In fact, Facebook has been looking out for Breitbart et al all the way back to 2016 (when Bannon was also the Trump campaign’s CEO), with the company’s lobbyists warning, according to our sources, that “we can’t do a ranking change that would hurt Breitbart, even if that change would make the News Feed better.” As late as last year, when Facebook rolled out its News Tab—designed, as Zuckerberg put it at the time,  to be “a place in the Facebook app dedicated solely to high-quality news”—it pointedly included Breitbart. 
So it’s not just that conservatives are good at gaming Facebook, Facebook is gaming itself in favor of conservatives—and it’s working. Every day, right-wing sources like Breitbart, The Daily Wire, and Trump himself top the platform’s engagement charts. (The top four highest-engagement posts from the past month are from Trump’s Facebook page; the #3 best-performing post, ironically, was his claim that Facebook and Twitter are censoring conservatives.) When a Republican congressional front-runner shared a video claiming that Jews are using Muslim immigrants to destroy Europe (a theory that Bannon has also embraced), Facebook did nothing except add a pearl-clutching qualifier that the content may be “sensitive to some people.” (The post has now, months later, been removed.) When vigilantes gathered to organize armed patrols in Kenosha, Wisconsin, Facebook did nothing until a teen militant killed two people. And on, and on.
Yes, in recent weeks Facebook has been rolling out a few changes—taking down QAnon groups, banning political advertising immediately after the election, even slowing distribution of the Hunter Biden email story (albeit so clumsily, it ended up boosting claims of censorship). But how are we to believe there’s any kind of principle behind this 11th-hour epiphany? (“It’s interesting to run the simulation of what would happen if Trump were up 10 points right now,” a former Facebook employee told us.)

# PROVIDED RECORDS:
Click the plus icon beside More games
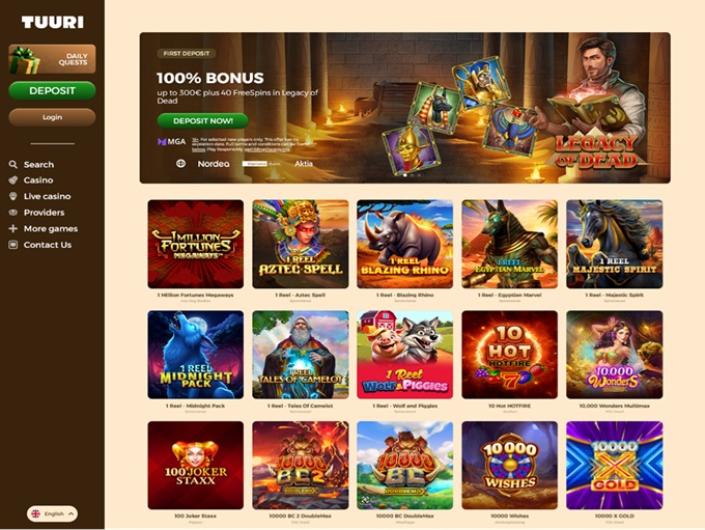The width and height of the screenshot is (705, 530). click(13, 228)
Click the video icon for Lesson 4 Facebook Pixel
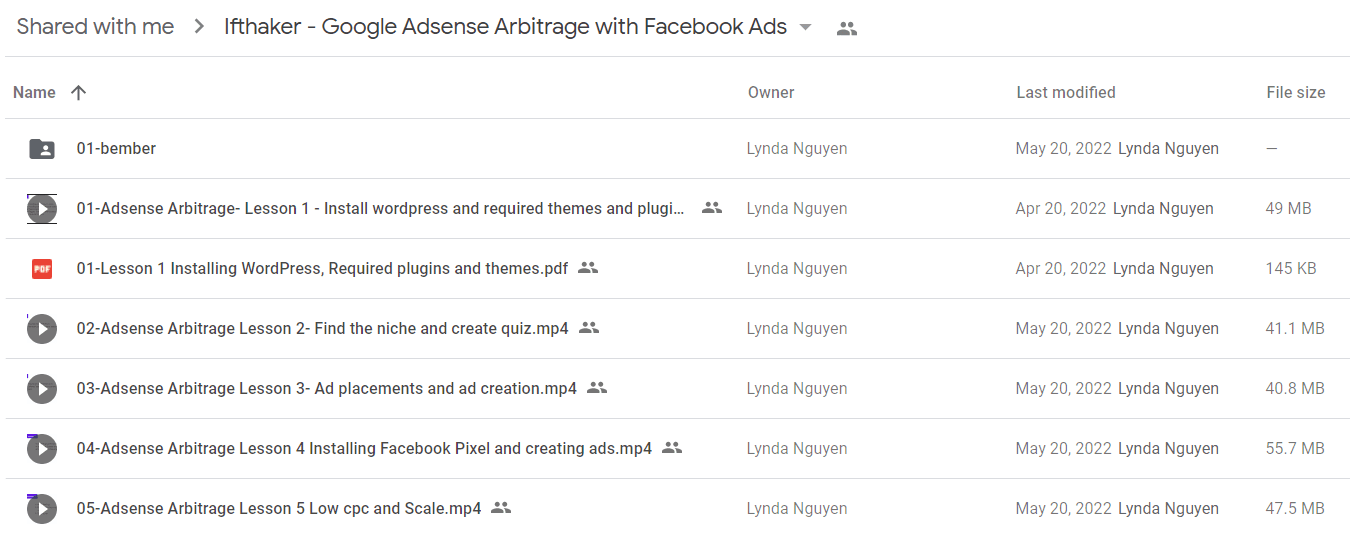 pyautogui.click(x=42, y=449)
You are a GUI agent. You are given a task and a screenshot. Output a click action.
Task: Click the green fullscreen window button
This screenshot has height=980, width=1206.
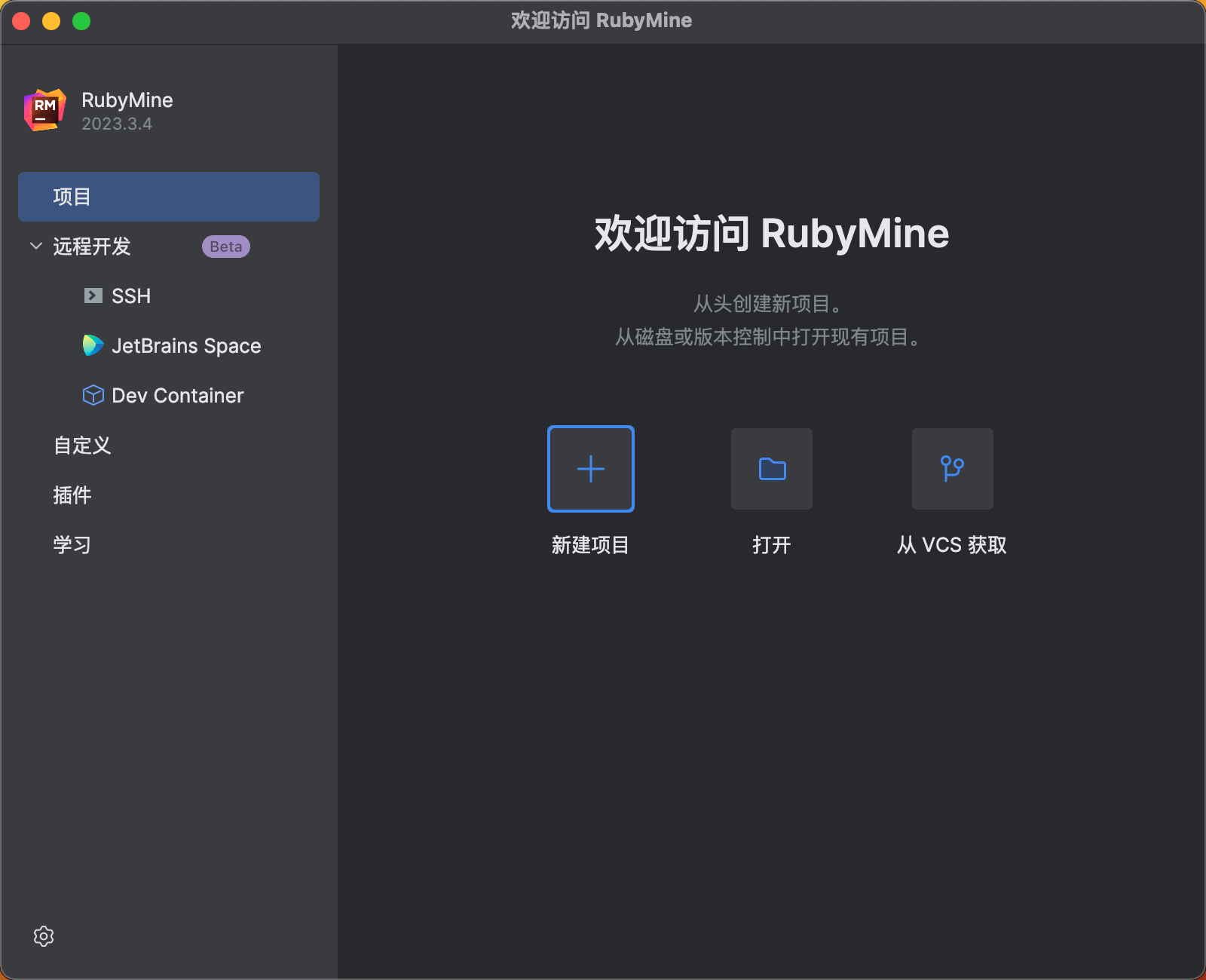(81, 21)
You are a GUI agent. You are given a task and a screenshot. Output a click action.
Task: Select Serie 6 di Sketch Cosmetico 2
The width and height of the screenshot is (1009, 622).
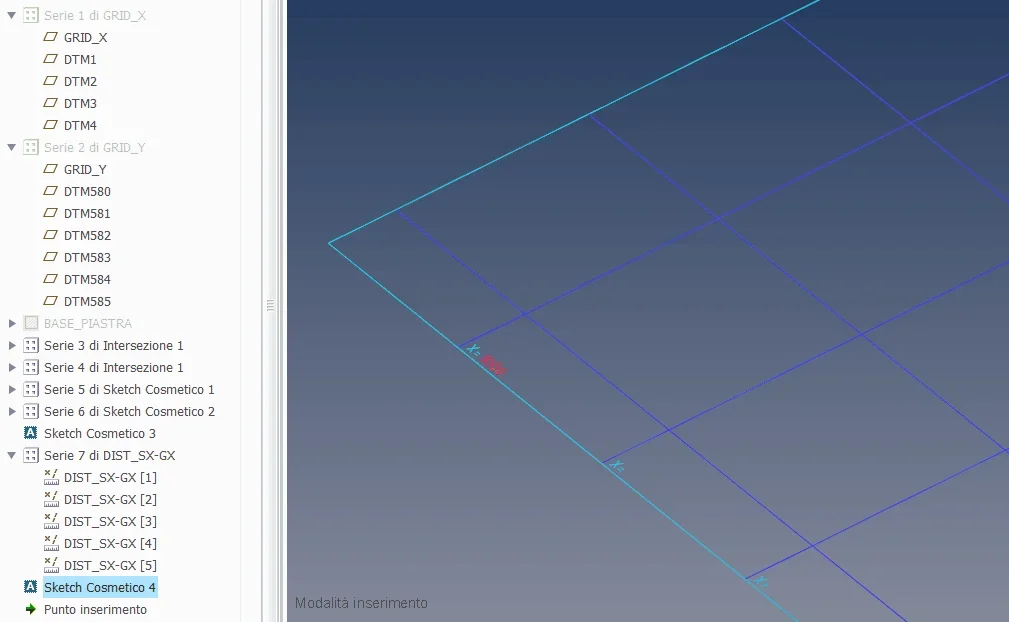[x=129, y=411]
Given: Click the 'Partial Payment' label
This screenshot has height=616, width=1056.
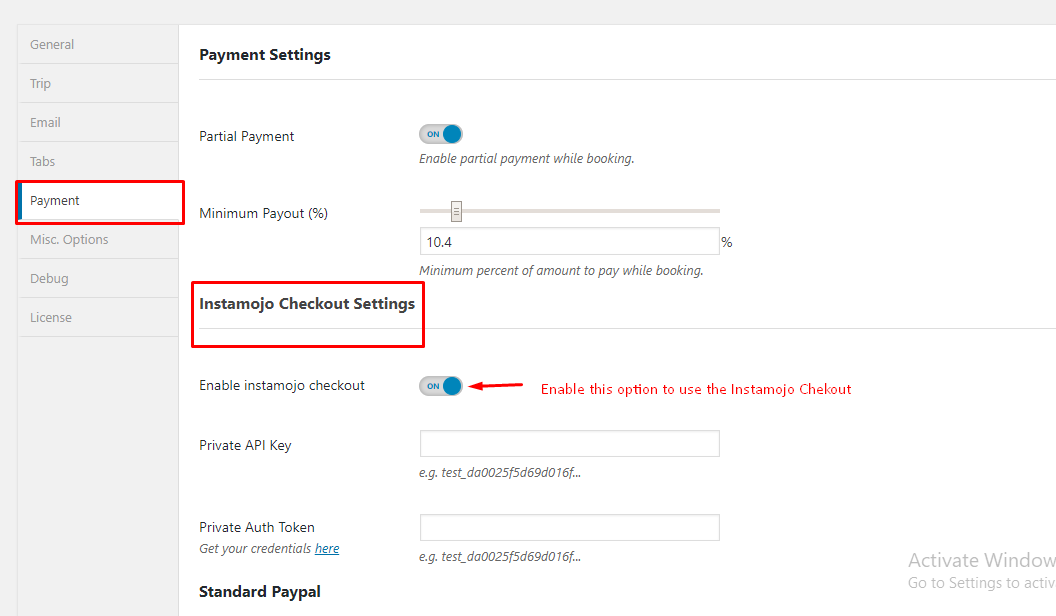Looking at the screenshot, I should click(247, 136).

# THINGS TO DO:
A – In the passage about Facebook and conservative media, how did Zuckerberg describe the News Tab when it rolled out?
B – Please list the changes that the passage about Facebook and conservative media says Facebook has rolled out in recent weeks.
C – Continue the passage about Facebook and conservative media from where it stops.

# EXPECTED RESULTS:
A – He called it "a place in the Facebook app dedicated solely to high-quality news."

B –
- Taking down QAnon groups
- Banning political advertising immediately after the election
- Slowing distribution of the Hunter Biden email story

C –
Facebook made Bannon and Breitbart, and it’s clear that it will enable the next Bannon, the next Breitbart, and the next Trump. It will continue to allow users to be drenched with lies that separate them from their loved ones, their savings, and their own political best interests. It will permit the disinformation machines to keep going, and going.
Unless we break those machines—by building a better model for news. One where stories inspire action, not outrage and hate; where investigations enlighten instead of obfuscating; where opinion pieces advance ideas instead of cementing prejudice. And where publishers approach their audience not as “eyeballs” to be monetized, but as partners.
That’s what we’ve been working to build at Mother Jones ever since we were founded as a reader supported nonprofit, and these past four years you have stepped up in unprecedented ways to help us do it. As we wait out these last few uncertain, anxious days before the election, that fills me resolve. Because no matter what happens on November 3, we know Bannon, Breitbart, and the rest of the propagandists will not be slowing down. Neither will you.